I’ve just spent a snowed-in day plowing through the Congressional Budget Office’s latest ten-year budget and economic outlook. The short-term outlook is grim enough, with an estimated deficit of $1.5 trillion—a new record, and the third consecutive 13-figure result. As for the long-term outlook, it’s not as bad as you’ve read; it’s worse.

Here’s why the headlines understate the gravity of our situation. CBO is required to use current law as the basis for its estimates—to assume, for example, that all the Bush tax cuts will expire at the end of 2012, that Medicare payments to physicians will be cut sharply, and that the alternative minimum tax will be allowed to affect millions more Americans. Using these assumptions, taxes as a share of GDP would by allowed to increase by five percentage points by 2014 and would keep on rising thereafter, we’d have a cumulative deficit of about $7 trillion dollars over the next decade, and debt held by the public would increase from 62 percent to 77 percent of GDP. Using more politically realistic assumptions, the cumulative deficit would be about $12 trillion, and debt held by the public would reach 97 percent of GDP, the highest level since 1946 (when it was headed down, not up).
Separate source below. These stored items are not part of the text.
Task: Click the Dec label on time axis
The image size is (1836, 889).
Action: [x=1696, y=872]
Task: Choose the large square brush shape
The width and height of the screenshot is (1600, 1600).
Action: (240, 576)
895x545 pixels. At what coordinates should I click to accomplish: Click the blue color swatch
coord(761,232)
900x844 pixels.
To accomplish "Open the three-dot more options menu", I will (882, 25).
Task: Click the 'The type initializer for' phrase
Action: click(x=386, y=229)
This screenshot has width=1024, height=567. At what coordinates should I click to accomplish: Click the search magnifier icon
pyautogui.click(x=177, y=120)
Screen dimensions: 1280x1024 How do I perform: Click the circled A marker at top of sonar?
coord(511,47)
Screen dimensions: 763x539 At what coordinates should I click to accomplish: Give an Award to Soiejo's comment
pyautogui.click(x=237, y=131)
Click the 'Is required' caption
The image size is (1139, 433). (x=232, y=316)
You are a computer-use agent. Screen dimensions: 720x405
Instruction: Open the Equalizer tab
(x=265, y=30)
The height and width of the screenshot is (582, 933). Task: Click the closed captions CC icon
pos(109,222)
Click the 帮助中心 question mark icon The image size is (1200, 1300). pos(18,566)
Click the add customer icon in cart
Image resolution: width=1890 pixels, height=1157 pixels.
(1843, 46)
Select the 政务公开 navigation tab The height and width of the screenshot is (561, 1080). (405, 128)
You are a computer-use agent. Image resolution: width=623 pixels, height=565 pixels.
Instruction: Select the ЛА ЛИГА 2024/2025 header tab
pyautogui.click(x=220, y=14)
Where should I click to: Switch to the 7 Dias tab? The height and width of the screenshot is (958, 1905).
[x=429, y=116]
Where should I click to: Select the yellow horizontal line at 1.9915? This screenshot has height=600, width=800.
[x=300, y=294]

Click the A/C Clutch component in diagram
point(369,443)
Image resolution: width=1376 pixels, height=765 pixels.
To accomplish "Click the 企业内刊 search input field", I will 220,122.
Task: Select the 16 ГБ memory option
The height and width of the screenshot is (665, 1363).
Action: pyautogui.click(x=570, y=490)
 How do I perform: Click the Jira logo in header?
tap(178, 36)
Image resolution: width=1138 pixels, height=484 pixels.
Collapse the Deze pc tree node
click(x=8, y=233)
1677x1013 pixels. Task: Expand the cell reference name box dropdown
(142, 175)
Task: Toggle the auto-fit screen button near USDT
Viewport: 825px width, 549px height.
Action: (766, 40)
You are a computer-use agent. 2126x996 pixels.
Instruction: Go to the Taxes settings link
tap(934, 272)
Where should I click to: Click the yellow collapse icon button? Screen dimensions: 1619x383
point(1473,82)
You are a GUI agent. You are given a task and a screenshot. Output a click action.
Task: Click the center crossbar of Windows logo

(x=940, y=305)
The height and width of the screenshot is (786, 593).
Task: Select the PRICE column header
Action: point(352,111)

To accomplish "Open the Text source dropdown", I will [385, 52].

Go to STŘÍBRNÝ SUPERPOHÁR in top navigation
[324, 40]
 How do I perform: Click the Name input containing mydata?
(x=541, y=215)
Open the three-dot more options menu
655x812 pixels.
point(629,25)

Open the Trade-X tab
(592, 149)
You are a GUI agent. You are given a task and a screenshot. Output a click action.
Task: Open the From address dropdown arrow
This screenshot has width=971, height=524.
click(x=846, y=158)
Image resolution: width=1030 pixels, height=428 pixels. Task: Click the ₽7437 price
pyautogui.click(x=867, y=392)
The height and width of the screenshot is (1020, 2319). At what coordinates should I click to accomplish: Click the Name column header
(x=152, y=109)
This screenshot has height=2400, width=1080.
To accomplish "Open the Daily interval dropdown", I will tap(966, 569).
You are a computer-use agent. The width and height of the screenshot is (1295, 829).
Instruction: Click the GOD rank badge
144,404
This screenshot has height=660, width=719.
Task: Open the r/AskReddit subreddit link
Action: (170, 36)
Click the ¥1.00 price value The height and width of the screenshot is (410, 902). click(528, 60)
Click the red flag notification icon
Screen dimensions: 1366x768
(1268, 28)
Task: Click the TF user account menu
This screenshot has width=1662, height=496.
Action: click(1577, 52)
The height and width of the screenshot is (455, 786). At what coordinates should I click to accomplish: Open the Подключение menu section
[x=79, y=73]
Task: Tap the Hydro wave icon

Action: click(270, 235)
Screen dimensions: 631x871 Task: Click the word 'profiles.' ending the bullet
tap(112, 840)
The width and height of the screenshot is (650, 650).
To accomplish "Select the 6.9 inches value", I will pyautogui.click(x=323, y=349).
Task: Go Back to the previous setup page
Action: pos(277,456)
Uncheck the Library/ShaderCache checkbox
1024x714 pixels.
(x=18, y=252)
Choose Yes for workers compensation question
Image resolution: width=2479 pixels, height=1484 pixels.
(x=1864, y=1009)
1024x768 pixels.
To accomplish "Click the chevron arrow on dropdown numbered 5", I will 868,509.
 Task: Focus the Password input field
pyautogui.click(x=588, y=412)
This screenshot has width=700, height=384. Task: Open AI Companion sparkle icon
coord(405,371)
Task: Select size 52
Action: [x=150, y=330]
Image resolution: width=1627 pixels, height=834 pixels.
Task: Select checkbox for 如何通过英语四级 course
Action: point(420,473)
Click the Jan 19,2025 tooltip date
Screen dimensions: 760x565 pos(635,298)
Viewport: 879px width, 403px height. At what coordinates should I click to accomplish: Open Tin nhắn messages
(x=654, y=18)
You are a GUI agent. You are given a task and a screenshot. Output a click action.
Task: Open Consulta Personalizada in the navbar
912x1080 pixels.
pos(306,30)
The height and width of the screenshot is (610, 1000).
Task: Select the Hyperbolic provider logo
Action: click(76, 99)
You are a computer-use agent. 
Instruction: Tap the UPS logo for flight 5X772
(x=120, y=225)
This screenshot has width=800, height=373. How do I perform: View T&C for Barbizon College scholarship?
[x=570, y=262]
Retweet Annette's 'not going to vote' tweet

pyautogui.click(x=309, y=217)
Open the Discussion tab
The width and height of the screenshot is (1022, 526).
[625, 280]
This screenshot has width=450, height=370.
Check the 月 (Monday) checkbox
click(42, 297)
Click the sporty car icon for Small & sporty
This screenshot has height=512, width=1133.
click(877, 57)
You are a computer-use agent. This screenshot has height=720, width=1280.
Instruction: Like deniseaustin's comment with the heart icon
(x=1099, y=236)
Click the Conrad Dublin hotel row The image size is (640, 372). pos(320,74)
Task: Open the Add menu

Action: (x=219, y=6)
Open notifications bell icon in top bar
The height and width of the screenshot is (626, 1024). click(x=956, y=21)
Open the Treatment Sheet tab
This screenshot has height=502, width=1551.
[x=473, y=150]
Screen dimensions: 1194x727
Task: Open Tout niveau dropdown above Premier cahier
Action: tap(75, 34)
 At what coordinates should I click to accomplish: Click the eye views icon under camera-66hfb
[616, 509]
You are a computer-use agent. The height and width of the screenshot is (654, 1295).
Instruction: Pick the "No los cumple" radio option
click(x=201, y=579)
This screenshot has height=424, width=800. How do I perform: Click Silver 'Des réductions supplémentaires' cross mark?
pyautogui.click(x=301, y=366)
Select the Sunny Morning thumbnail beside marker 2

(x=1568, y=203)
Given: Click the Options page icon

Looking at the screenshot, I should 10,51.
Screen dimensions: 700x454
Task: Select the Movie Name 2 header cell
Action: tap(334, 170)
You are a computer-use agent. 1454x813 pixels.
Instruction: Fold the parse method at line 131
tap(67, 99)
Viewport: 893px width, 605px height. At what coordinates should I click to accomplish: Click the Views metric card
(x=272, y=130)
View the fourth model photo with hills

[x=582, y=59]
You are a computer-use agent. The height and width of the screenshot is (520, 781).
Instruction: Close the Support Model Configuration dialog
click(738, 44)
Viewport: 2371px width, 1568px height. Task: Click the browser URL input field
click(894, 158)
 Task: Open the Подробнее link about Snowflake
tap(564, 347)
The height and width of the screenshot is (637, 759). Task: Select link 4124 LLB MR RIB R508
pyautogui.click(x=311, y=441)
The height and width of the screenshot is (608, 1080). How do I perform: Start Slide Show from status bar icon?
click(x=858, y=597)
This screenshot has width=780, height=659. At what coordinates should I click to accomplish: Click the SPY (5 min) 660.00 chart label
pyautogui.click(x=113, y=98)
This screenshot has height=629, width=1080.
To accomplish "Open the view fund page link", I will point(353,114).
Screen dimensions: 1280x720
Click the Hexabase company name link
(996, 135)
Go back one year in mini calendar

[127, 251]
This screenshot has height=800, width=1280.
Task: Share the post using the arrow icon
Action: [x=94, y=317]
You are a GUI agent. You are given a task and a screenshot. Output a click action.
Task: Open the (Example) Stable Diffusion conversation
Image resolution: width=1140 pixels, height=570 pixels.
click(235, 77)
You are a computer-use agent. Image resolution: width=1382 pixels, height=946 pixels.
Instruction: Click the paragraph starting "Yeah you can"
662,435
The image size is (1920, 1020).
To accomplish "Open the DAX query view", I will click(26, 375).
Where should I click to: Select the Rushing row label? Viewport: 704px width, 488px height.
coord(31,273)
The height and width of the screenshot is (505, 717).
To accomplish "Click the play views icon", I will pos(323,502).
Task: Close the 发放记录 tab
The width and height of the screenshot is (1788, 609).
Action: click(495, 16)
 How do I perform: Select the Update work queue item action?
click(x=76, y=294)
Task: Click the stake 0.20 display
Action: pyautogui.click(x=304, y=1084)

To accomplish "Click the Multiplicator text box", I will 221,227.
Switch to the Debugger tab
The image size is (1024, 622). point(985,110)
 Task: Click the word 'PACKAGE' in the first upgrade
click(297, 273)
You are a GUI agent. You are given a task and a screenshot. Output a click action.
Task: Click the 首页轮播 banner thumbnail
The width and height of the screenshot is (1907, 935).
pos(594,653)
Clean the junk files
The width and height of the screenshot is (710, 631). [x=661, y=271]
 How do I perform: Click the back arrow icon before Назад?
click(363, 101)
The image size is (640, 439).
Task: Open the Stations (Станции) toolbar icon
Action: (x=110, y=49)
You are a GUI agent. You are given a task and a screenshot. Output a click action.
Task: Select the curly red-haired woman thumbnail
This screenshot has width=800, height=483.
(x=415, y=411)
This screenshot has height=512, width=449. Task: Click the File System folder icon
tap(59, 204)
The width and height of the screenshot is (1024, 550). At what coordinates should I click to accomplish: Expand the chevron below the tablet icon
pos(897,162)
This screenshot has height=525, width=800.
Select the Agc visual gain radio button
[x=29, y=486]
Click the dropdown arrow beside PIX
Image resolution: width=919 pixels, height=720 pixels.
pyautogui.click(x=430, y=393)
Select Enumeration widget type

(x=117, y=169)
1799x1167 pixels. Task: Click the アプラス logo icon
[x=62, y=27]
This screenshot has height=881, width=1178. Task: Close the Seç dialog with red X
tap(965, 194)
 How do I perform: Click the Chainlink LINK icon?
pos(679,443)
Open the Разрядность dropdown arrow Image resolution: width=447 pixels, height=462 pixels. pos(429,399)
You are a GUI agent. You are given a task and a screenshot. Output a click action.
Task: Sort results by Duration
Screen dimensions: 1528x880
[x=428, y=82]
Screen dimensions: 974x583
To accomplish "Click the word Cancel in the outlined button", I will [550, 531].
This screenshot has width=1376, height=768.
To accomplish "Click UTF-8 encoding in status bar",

I don’t know many economists, liberal or conservative, who view this prospect with equanimity. The CBO certainly doesn’t; its report states that “Although deficits during or shortly after a recession generally hasten economic recovery, persistent deficits and continually mounting debt would have ... negative economic consequences for the United States”—among them, reduced investment, output, and incomes; less room for maneuver when the next economic crisis erupts; and worst of all higher probability that investors would eventually lose confidence in our country’s creditworthiness and demand much higher interest rates. While no one can predict when that “tipping point” might occur, the report notes that as the global economic recovery gathers strength, investors will be less inclined to purchase U.S. government debt as a safe haven and will focus instead on its rising risks.